__Source excerpt__
-------

Skinner said he’s “really encouraged by how much engagement we’ve had” with 50501, a local chapter of what’s called the 50501 Movement. The group opposes what it calls “the authoritarian actions of the Trump Administration,” and specifically has called out a lack of due process in immigration enforcement activity.

Wiedenfeld-Needham said that during an initial meeting with Eugene police, 50501 agreed to stay out of the Saturday Market.

“We love Saturday Market and have great respect for the institution and individual vendors,” Wiedenfeld-Needham said.

Skinner said police will be on hand to “create as much of a sterile and safe corridor for people marching.”

The event begins at 11 a.m. Saturday with a rally led by the Activist Coalition of Eugene Springfield at the federal courthouse downtown, at 405 E. Eighth Ave., followed at noon by a roughly 1.5-mile march at noon to Eugene City Hall on East Fourth  Avenue.

-------

__Data shown__

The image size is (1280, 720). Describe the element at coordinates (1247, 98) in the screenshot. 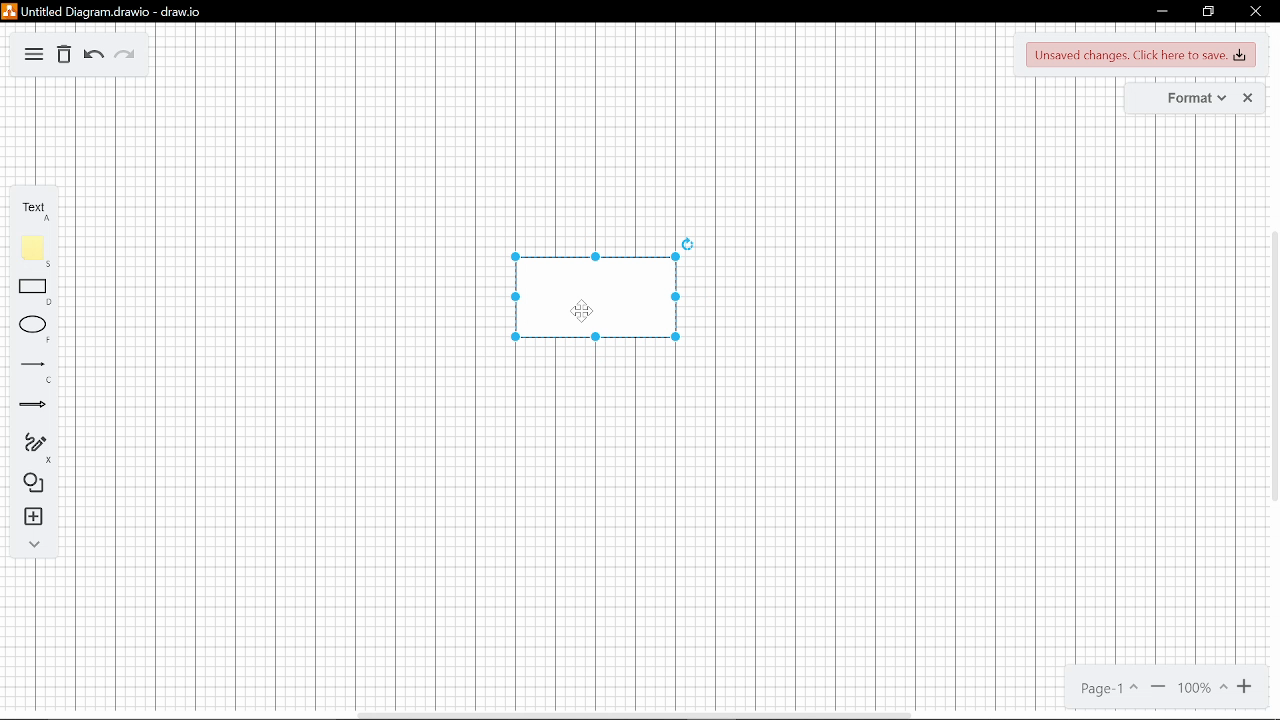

-------

__To-do list__
• A. Can you rewrite the protest march article starting with "Skinner said he’s" and going on through "immigration enforcement activity.", with "interest" in place of "engagement"?
• B. Could you carry the protest march article forward from the point where it stops, writing the next part?

__Answers to the exercises__
• A.
Skinner said he’s “really encouraged by how much interest we’ve had” with 50501, a local chapter of what’s called the 50501 Movement. The group opposes what it calls “the authoritarian actions of the Trump Administration,” and specifically has called out a lack of due process in immigration enforcement activity.

• B.
The Wednesday demonstration led to only one citation in lieu of arrest for someone “climbing up the side” of the Lane County Courthouse, Skinner said.

Skinner called Wednesday’s event “a successful protest,” though at one point police and a small group of people “waiting for us to come and engage with them” resulted in “a little bit of a staring contest.”

“The moral of that story is, is that we’re not going to do anything to escalate a situation that is, quite honestly, just a mere inconvenience for a short period of time,” Skinner said.